天然ダイヤモンド or 合成ダイヤモンド。どちらがSDGsに努力している?
Written by Brand Jewelry
消費者はアンテナを張って情報を集め、選択をしましょう。
ジュエリー業界にも広がりを見せつつあるSDGs(持続可能な開発目標)。
1月8日付のイギリス『ヴォーグ』のサイト記事では、「エシカル(倫理的)」であると今、脚光を浴びている合成ダイヤモンドに対し、天然ダイヤモンドにおけるSDGsの活動についても言及しています。
天然ダイヤモンドを採掘するにあたり、木を伐採したり、ダイナマイトを使用したりする自然破壊や、そこで働く現地の鉱夫の過酷な労働環境は以前から問題となってきたことは確かで、合成ダイヤモンドにシフトしていくのは理にかなっているように思えます。
しかし、貧困国の開発の支援や、資源に依存している地域社会がより持続的かつ効果的に機能するための援助を行っているNGO団体、Pact(パクト)で金や宝石の鉱山の市場についてディレクターを務めるCristina Villegas(クリスティナ ヴィルガス)は、「現地で働く鉱夫たちの生計に責任をもたなければならないのに、そこから遠く離れた欧米の実験室内での仕事を優先することは、SDGsとは反対の方向に向かっているのではないでしょうか」と疑問を投げかけます。
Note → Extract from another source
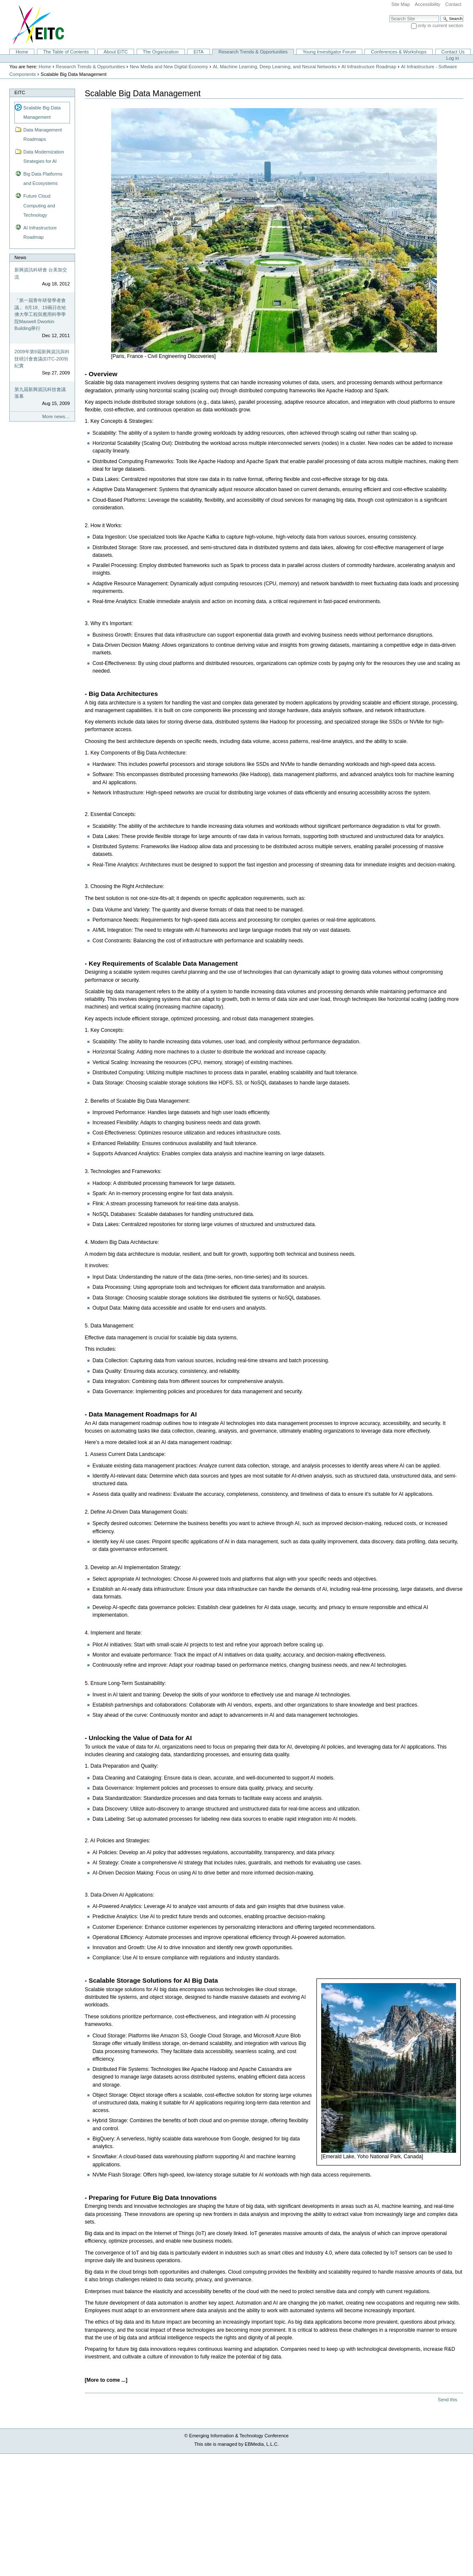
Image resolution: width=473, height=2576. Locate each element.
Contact (453, 4)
公正な工賃を得られず、きちんとした業界とのつながりがないために搾取されている鉱山労働者たちの状況を改善していくこともまたSDGsではないのか、と。
デビアスでは、こうした問題の対応策として、これらの鉱山労働者が国際市場にアクセスして合法的に商品を販売し、現場の状況を改善するのを支援する責任があると考え、現在シエラレオネに150以上の鉱山サイトを登録、設備、トレーニング、継続的な指導を行っています。
デビアスグループの倫理担当のシニアバイスプレジデント、Feriel Zerouki(フェリエル ゼロウキ)氏は、「職人が採掘したダイヤモンドを調達する合法的な企業はありません。私たちは鉱山労働者のために市場へのルートを作り、最終的に彼らの石がやがて宝飾品となるのを見届けたいと思っています」と語ります。
その試みは、実を結び始めています。2020年、ティファニーがすべてのラフダイヤモンドのトレーサビリティ(透明性)を提供した最初のメジャーブランドとなりました。同社のサステナブル関連の責任者であるAnisa Kamadoli Costa(アニサ カマドリ コスタ)によると「ダイヤモンドは今ではどこでカット、研磨され、鑑定が行われ、セットされるかについての情報も共有することができます。私たちの事業は、地域社会、人権、環境にプラスの影響を与えると思います」ということです。
一方、当ブログNo.32で紹介した合成ダイヤモンドのパンドラですが、近い将来、100パーセント合成ダイヤモンドを採用すると発表していますが、合成ダイヤモンドの供給元がどれほど再生エネルギーを使っているかは謎に包まれています。そして「商業的競争上の理由」から、合成ダイヤモンド生産者の名前を明かすことはできないということです。
消費者である私たちは、単純に天然だからNG、合成だからOKというのではなく、その宝石がどこで生成されたものなのか、採掘されたものなのか? どんなエネルギーが使われたのか? 石を調達している会社は、責任を持って透明性の高い仕事をしているのか? そういった点も見極めた上で、ジュエリーにおけるSDGsを語っていくべきではないでしょうか。